◆ GIVEN TASK: Reproduce each of the rows below word for word, with no changes.

◆ INFORMATION SUPPLIED:
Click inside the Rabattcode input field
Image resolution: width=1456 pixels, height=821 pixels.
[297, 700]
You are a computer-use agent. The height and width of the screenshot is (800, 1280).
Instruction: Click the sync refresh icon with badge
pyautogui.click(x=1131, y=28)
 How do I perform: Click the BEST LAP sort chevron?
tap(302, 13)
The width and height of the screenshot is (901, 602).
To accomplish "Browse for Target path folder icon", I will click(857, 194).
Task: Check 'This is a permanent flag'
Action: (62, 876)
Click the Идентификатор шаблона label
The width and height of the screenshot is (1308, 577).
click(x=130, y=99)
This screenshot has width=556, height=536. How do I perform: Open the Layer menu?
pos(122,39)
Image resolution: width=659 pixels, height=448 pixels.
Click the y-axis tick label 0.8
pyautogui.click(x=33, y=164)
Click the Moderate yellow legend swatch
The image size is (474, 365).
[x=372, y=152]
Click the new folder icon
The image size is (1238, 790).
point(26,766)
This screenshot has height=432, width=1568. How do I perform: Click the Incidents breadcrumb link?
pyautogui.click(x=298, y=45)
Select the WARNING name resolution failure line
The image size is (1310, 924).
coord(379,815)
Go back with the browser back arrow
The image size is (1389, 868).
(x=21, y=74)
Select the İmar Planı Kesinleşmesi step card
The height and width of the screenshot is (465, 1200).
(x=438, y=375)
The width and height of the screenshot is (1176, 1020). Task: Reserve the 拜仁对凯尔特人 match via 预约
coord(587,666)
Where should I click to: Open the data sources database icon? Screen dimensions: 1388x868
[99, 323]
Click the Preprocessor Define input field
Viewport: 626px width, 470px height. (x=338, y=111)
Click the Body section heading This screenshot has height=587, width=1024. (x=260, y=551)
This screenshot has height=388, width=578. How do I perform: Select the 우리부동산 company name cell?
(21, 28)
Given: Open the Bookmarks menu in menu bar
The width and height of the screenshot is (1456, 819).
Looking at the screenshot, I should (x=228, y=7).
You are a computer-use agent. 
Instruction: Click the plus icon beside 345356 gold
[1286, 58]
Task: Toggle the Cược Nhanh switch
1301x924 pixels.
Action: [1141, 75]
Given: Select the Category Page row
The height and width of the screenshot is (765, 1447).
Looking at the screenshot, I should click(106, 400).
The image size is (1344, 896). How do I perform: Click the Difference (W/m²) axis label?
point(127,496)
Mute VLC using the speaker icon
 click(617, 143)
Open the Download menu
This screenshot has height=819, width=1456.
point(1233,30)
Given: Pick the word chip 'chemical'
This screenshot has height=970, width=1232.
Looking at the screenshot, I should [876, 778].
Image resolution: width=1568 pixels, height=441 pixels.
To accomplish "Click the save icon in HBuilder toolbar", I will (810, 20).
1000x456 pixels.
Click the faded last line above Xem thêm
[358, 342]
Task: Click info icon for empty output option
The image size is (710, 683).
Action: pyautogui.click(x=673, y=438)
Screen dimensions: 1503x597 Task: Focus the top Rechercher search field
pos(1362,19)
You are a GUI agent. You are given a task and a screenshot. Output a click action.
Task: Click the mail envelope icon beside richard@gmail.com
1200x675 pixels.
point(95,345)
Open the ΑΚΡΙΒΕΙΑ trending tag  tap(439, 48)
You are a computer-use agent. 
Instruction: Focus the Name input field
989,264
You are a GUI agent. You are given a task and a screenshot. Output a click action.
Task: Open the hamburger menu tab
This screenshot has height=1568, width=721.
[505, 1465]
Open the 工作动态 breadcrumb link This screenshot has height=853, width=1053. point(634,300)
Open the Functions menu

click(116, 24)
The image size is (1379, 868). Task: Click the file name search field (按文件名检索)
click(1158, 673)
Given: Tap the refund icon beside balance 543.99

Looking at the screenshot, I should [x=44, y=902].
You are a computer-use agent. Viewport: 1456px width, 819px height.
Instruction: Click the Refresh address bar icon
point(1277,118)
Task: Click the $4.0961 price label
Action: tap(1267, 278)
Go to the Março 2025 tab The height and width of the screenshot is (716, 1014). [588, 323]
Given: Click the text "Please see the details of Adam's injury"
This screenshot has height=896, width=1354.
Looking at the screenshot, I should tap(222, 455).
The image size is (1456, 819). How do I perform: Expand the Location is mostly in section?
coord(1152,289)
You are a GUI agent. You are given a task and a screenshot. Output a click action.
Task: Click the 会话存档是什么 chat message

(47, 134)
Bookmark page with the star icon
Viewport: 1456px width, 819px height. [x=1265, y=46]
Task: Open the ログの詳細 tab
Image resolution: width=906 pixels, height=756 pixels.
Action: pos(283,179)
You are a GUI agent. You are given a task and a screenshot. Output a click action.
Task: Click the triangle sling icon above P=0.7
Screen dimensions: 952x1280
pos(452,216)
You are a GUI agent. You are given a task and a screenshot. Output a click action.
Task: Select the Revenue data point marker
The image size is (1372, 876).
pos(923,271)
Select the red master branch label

◆ ANSWER FOR THIS EXERCISE:
Click inside the Rabattcode input field
Image resolution: width=1456 pixels, height=821 pixels.
[297, 700]
You are a computer-use agent. The height and width of the screenshot is (800, 1280).
Instruction: Click the sync refresh icon with badge
pyautogui.click(x=1131, y=28)
 How do I perform: Click the BEST LAP sort chevron?
tap(302, 13)
The width and height of the screenshot is (901, 602).
To accomplish "Browse for Target path folder icon", I will click(857, 194).
Task: Check 'This is a permanent flag'
Action: (62, 876)
Click the Идентификатор шаблона label
The width and height of the screenshot is (1308, 577).
click(x=130, y=99)
This screenshot has width=556, height=536. How do I perform: Open the Layer menu?
pos(122,39)
Image resolution: width=659 pixels, height=448 pixels.
Click the y-axis tick label 0.8
pyautogui.click(x=33, y=164)
Click the Moderate yellow legend swatch
The image size is (474, 365).
[x=372, y=152]
Click the new folder icon
The image size is (1238, 790).
point(26,766)
This screenshot has height=432, width=1568. How do I perform: Click the Incidents breadcrumb link?
pyautogui.click(x=298, y=45)
Select the WARNING name resolution failure line
The image size is (1310, 924).
coord(379,815)
Go back with the browser back arrow
The image size is (1389, 868).
(x=21, y=74)
Select the İmar Planı Kesinleşmesi step card
The height and width of the screenshot is (465, 1200).
(x=438, y=375)
The width and height of the screenshot is (1176, 1020). Task: Reserve the 拜仁对凯尔特人 match via 预约
coord(587,666)
Where should I click to: Open the data sources database icon? Screen dimensions: 1388x868
[99, 323]
Click the Preprocessor Define input field
Viewport: 626px width, 470px height. (x=338, y=111)
Click the Body section heading This screenshot has height=587, width=1024. (x=260, y=551)
This screenshot has height=388, width=578. How do I perform: Select the 우리부동산 company name cell?
(21, 28)
Given: Open the Bookmarks menu in menu bar
The width and height of the screenshot is (1456, 819).
Looking at the screenshot, I should (x=228, y=7).
You are a computer-use agent. 
Instruction: Click the plus icon beside 345356 gold
[1286, 58]
Task: Toggle the Cược Nhanh switch
1301x924 pixels.
Action: [1141, 75]
Given: Select the Category Page row
The height and width of the screenshot is (765, 1447).
Looking at the screenshot, I should click(106, 400).
The image size is (1344, 896). How do I perform: Click the Difference (W/m²) axis label?
point(127,496)
Mute VLC using the speaker icon
 click(617, 143)
Open the Download menu
This screenshot has height=819, width=1456.
point(1233,30)
Given: Pick the word chip 'chemical'
This screenshot has height=970, width=1232.
Looking at the screenshot, I should [876, 778].
Image resolution: width=1568 pixels, height=441 pixels.
To accomplish "Click the save icon in HBuilder toolbar", I will (810, 20).
1000x456 pixels.
Click the faded last line above Xem thêm
[358, 342]
Task: Click info icon for empty output option
The image size is (710, 683).
Action: pyautogui.click(x=673, y=438)
Screen dimensions: 1503x597 Task: Focus the top Rechercher search field
pos(1362,19)
You are a GUI agent. You are given a task and a screenshot. Output a click action.
Task: Click the mail envelope icon beside richard@gmail.com
1200x675 pixels.
point(95,345)
Open the ΑΚΡΙΒΕΙΑ trending tag  tap(439, 48)
You are a computer-use agent. 
Instruction: Focus the Name input field
989,264
You are a GUI agent. You are given a task and a screenshot. Output a click action.
Task: Open the hamburger menu tab
This screenshot has height=1568, width=721.
[505, 1465]
Open the 工作动态 breadcrumb link This screenshot has height=853, width=1053. point(634,300)
Open the Functions menu

click(116, 24)
The image size is (1379, 868). Task: Click the file name search field (按文件名检索)
click(1158, 673)
Given: Tap the refund icon beside balance 543.99

Looking at the screenshot, I should [x=44, y=902].
You are a computer-use agent. Viewport: 1456px width, 819px height.
Instruction: Click the Refresh address bar icon
point(1277,118)
Task: Click the $4.0961 price label
Action: tap(1267, 278)
Go to the Março 2025 tab The height and width of the screenshot is (716, 1014). [588, 323]
Given: Click the text "Please see the details of Adam's injury"
This screenshot has height=896, width=1354.
Looking at the screenshot, I should tap(222, 455).
The image size is (1456, 819). How do I perform: Expand the Location is mostly in section?
coord(1152,289)
You are a GUI agent. You are given a task and a screenshot. Output a click action.
Task: Click the 会话存档是什么 chat message

(47, 134)
Bookmark page with the star icon
Viewport: 1456px width, 819px height. [x=1265, y=46]
Task: Open the ログの詳細 tab
Image resolution: width=906 pixels, height=756 pixels.
Action: pos(283,179)
You are a GUI agent. You are given a task and a screenshot. Output a click action.
Task: Click the triangle sling icon above P=0.7
Screen dimensions: 952x1280
pos(452,216)
You are a GUI agent. You are given a task and a screenshot. Output a click action.
Task: Select the Revenue data point marker
The image size is (1372, 876).
pos(923,271)
Select the red master branch label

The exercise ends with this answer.